It’s a team sport. It’s parallel play. It’s research. It’s art. It’s an exercise in hope. It’s a long cold day outdoors!
The tradition of Christmas Bird Counts was begun by Frank Chapman in 1900. People often do things because they don’t know what else to do, and Chapman wanted to provide an alternative to the then-popular Side Hunts—Christmas Day competitions to kill and gather the biggest pile of furred and feathered animals. It was the era when John Muir was chastising Teddy Roosevelt for expressing his love of animals by shooting them, and when the Audubon Society had recently formed to dissuade people from killing egrets so their plumes could adorn ladies’ hats. The Bird Counts quickly caught on.
From that first rudimentary count in 1900, in which 25 areas from Massachusetts to Pacific Grove, CA were surveyed by 27 people to tally a total of 90 species, the annual count has grown into a massive inventory of Western Hemisphere birds. Some 75,000 people now identify and count all the birds they can in over 2500 established circles. The circles are 15 miles in diameter. The counts are held between December 14 and January 5. Good-weather years can yield 60 million birds in over 2600 species.
Locally, bird watchers conduct four Counts. The oldest, the Redding Count, was begun in 1975. It extends from Shasta College through most of Whiskeytown Lake, and from Shasta Dam down to South Bonnyview Road. Up the road, the Fall River Count was established in 1984, and is always popular as a location where valley, mountain, and Great Basin species can be found in its open fields and abundant waterways. South of Redding, the Anderson and Red Bluff Counts abut each other where the temperate Central Valley provides winter homes to numerous songbirds and waterfowl.
Together, the four counts this year hosted 81 people covering a total of 109 miles on foot, 939 miles by car, and 13 miles by kayak or canoe to tally 165 species and 75,712 individual birds.
There are always some rarities on the counts, but this year had many. In addition to a wayward swamp sparrow from the eastern US, and a handful of mute swans, who are elegant but destructively ravenous invasives, the rare birds mostly seem to reflect warm weather. Kayakers on Redding’s stretch of the Sacramento River found a black-throated gray warbler and a Hammond’s flycatcher, both of whom are expected to be sunning in Mexico this time of year. A boater in Fall River found a red-breasted merganser and a red-necked grebe, who usually winter in temperate coastal waters. A burrowing owl in Anderson, and Red Bluff’s sage thrasher and white pelican are all pushing their wintering range northward.

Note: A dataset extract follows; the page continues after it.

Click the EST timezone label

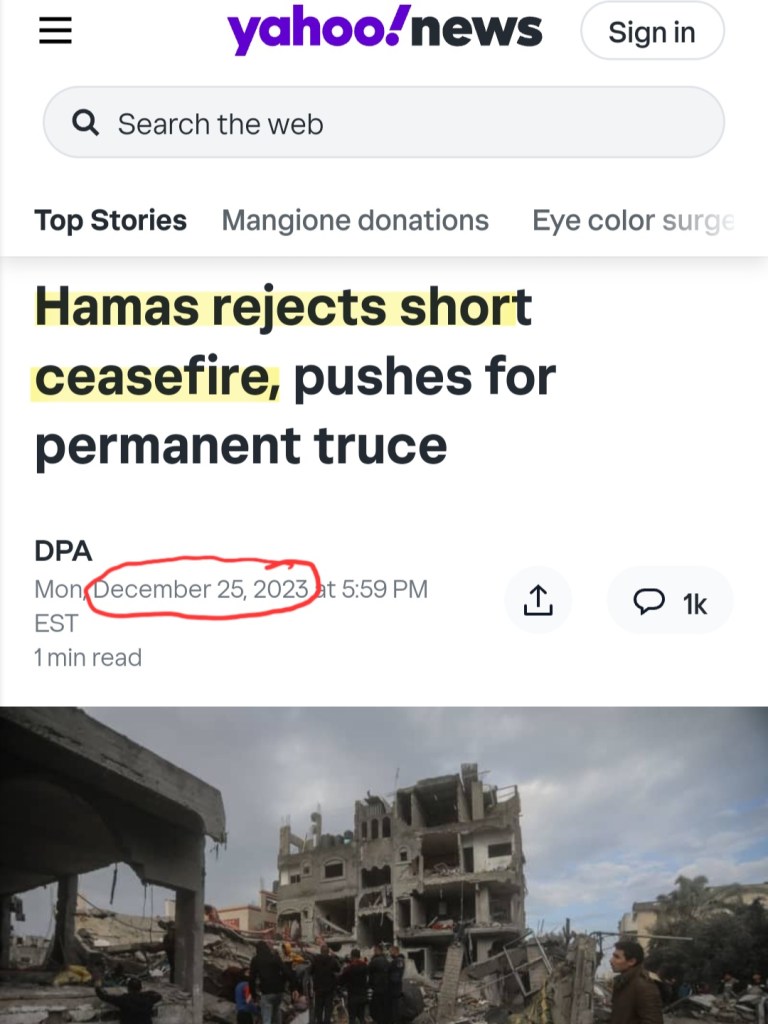[56, 623]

Perhaps the warm weather, holding some southland birds here, is also keeping many of our traditional birds away, farther north. Fall River compiler Bob Yutzy reports, “The numbers of most species were down.” Low numbers are repeated throughout the North State. Brooke McDonald’s report on the Anderson count includes “We had 18 Mallards, which is shockingly low. The average is 132 and the previous low was 81. We had 25 robins and the average is 201.”
From Red Bluff Michele Swartout reports, “We have had little precipitation so far this winter season, which meant very little to no water in our local ponds and wetlands. The lack of waterfowl, in both species and quantities was very obvious during this year’s count.”

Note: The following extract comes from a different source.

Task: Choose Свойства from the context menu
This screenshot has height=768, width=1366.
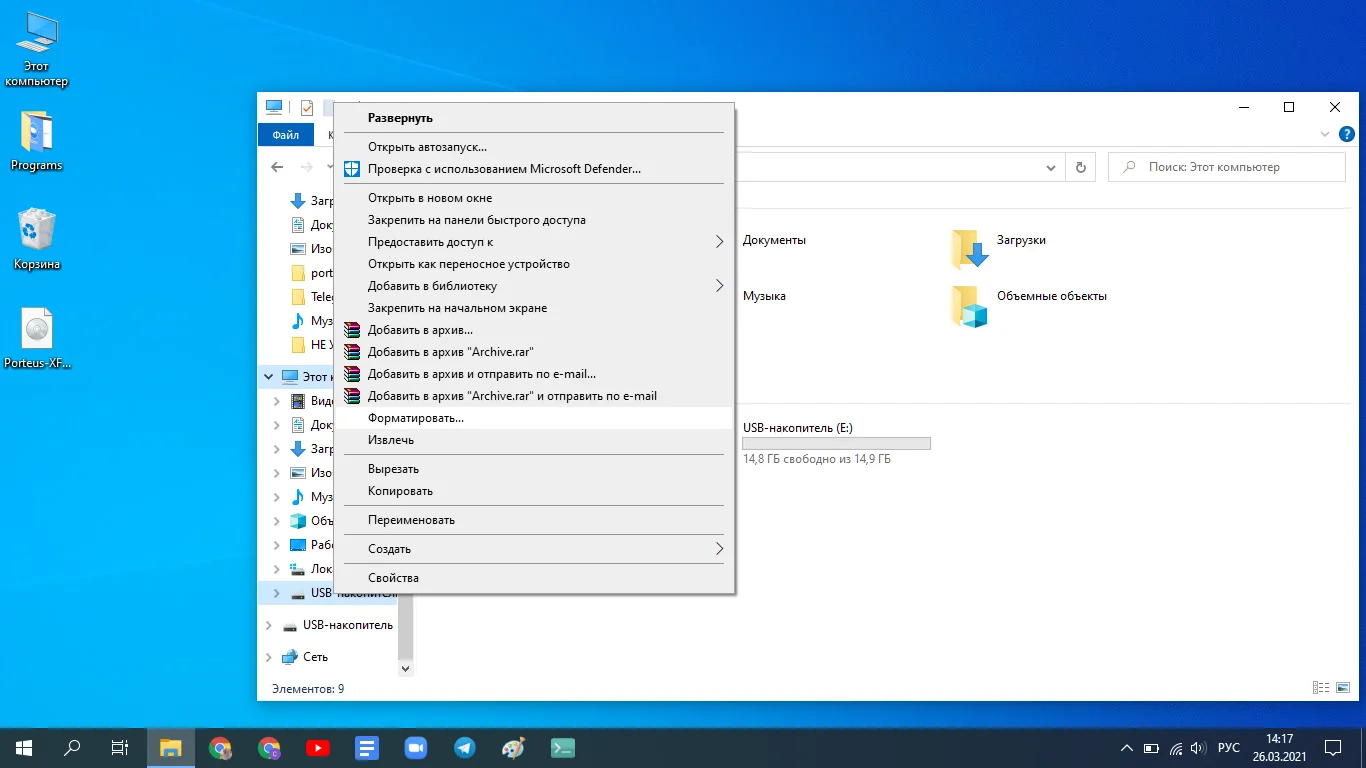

Bill Oliver, compiler of the Redding count, sums up his findings: “The species total was a high average, but the number of [individuals] was below average, as it has been for the other local Counts.”
While the ecological disruptions of a warming climate cannot be welcome, we can hope that for now our missing North State birds are temporarily elsewhere, perhaps discovered in other counts. National Audubon is compiling the data and, if wet weather doesn’t bring the birds in sooner, will be able to let us know before long.